Stored data entries:
----------

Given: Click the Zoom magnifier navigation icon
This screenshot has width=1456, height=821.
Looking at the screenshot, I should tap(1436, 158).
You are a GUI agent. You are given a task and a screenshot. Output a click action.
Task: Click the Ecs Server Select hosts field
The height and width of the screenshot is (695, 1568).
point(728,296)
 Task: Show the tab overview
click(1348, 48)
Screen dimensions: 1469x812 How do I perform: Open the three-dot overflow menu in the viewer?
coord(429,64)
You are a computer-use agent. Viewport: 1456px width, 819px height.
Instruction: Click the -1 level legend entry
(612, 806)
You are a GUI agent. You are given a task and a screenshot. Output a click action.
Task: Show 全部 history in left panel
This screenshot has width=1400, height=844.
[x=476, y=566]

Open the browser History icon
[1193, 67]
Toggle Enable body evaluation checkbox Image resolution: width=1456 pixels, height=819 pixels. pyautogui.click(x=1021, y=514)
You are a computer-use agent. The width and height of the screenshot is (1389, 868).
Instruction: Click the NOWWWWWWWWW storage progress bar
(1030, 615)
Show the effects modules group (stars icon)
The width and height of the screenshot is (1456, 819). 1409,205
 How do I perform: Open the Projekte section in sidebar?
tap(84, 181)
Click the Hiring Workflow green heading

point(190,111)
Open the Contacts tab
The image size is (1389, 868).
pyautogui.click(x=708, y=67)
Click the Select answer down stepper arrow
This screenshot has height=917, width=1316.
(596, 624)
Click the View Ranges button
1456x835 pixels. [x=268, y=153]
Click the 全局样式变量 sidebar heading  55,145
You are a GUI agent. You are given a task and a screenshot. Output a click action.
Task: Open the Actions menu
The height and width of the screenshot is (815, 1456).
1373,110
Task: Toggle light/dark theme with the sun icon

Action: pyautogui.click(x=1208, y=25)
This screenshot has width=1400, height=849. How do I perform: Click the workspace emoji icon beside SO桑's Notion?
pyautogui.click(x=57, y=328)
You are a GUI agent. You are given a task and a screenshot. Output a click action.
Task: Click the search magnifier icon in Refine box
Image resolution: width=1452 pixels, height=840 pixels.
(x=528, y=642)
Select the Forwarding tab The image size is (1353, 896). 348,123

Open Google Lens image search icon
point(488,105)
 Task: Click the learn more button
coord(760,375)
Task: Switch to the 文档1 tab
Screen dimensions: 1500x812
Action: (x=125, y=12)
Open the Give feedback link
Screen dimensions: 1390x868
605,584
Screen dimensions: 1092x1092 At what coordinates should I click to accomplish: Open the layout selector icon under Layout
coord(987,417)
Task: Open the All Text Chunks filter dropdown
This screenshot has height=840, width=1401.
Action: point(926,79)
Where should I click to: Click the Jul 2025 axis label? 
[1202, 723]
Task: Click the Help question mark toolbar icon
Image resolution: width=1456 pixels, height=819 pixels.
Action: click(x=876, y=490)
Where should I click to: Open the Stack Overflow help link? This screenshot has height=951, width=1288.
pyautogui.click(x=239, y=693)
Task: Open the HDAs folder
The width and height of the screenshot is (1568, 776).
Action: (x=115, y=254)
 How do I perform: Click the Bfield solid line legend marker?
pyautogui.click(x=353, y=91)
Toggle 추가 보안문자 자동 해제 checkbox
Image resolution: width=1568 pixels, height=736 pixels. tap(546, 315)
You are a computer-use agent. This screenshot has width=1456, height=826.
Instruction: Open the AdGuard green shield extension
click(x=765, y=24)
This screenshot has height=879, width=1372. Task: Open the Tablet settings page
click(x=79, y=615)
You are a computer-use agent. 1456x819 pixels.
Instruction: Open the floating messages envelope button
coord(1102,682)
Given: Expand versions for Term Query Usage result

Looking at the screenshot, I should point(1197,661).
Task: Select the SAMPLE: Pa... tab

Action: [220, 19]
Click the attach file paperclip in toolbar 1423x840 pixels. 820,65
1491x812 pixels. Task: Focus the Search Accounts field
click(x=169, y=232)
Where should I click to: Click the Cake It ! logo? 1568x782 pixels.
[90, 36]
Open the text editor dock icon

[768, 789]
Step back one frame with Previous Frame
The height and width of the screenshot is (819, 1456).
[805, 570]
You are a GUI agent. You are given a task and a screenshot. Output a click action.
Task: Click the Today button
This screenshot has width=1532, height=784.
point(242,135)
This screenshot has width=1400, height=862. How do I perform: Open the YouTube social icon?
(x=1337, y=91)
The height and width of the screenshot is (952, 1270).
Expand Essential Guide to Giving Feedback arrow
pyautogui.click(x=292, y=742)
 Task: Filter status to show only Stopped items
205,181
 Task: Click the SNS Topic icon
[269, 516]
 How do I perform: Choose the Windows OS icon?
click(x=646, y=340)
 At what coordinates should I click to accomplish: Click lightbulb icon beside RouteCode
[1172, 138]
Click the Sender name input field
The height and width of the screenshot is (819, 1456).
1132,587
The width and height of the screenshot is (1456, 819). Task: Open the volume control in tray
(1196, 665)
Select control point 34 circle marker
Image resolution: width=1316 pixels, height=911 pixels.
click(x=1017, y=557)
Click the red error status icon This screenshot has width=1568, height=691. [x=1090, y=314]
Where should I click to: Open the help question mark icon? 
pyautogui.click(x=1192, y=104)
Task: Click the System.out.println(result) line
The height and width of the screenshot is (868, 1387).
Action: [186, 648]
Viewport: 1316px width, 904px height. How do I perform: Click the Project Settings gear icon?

----------

Task to carry out: List each line of the entries that holds the string "magnifier".

Response:
Given: Click the Zoom magnifier navigation icon
Task: Click the search magnifier icon in Refine box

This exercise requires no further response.